Cool, so that NotImplementedError should go away with 3.0.4
Hi @kaxil ,
We faced this issue in production, thanks for the fix.
I have a clarifying question that might help others understand the bug's nature. We observed that the task failure callbacks were executed successfully for several initial runs (on v 3.0.3). If the _execute_callbacks was not implemented then how the initial DAG runs executed the callbacks correctly and then all of a sudden on one fine day the callbacks failed leading to DAG parsing failures and disappearing of the DAGs on the UI ?
Hi @kaxil , We faced this issue in production, thanks for the fix. I have a clarifying question that might help others understand the bug's nature. We observed that the task failure callbacks were executed successfully for several initial runs (on v 3.0.3).
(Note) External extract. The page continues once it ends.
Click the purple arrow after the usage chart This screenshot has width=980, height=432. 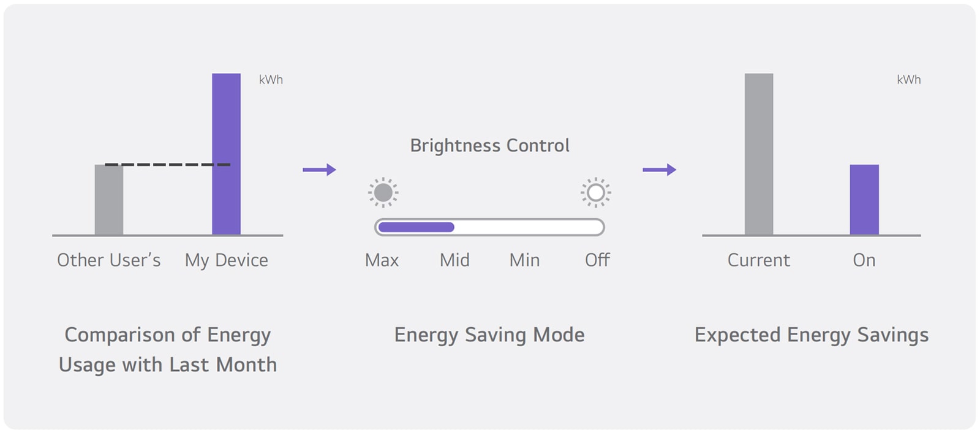(319, 170)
If the
_execute_callbackswas not implemented then how the initial DAG runs executed the callbacks correctly and then all of a sudden on one fine day the callbacks failed leading to DAG parsing failures and disappearing of the DAGs on the UI ?
Hi @kaxil , Can you please clarify this? Need to understand it. Thanks!
I believe option 1 should be relatively straightforward to implement once support for ExecuteCallback is added to workers, which is in progress
https://github.com/apache/airflow/blob/25202a8a703e149ffaec9790112a5b11f605c732/airflow-core/src/airflow/executors/workloads.py#L146
--- Supervised process Last chance exception handler --- Traceback (most recent call last): File "/home/airflow/.local/lib/python3.12/site-packages/airflow/sdk/execution_time/supervisor.py", line 376, in _fork_main target() File "/home/airflow/.local/lib/python3.12/site-packages/airflow/dag_processing/processor.py", line 126, in _parse_file_entrypoint result = _parse_file(msg, log) ^^^^^^^^^^^^^^^^^^^^^ File "/home/airflow/.local/lib/python3.12/site-packages/airflow/dag_processing/processor.py", line 142, in _parse_file _execute_callbacks(bag, msg.callback_requests, log) File "/home/airflow/.local/lib/python3.12/site-packages/airflow/dag_processing/processor.py", line 182, in _execute_callbacks raise NotImplementedError( NotImplementedError: Haven't coded Task callback yet - https://github.com/apache/airflow/issues/44354!
I have the same problem. Will updating fix it? I'm currently using helm chart 1.18.0 with airflow 3.0.2. Will chart 1.19.0-dev with appVersion: 3.1.3 fix the problem?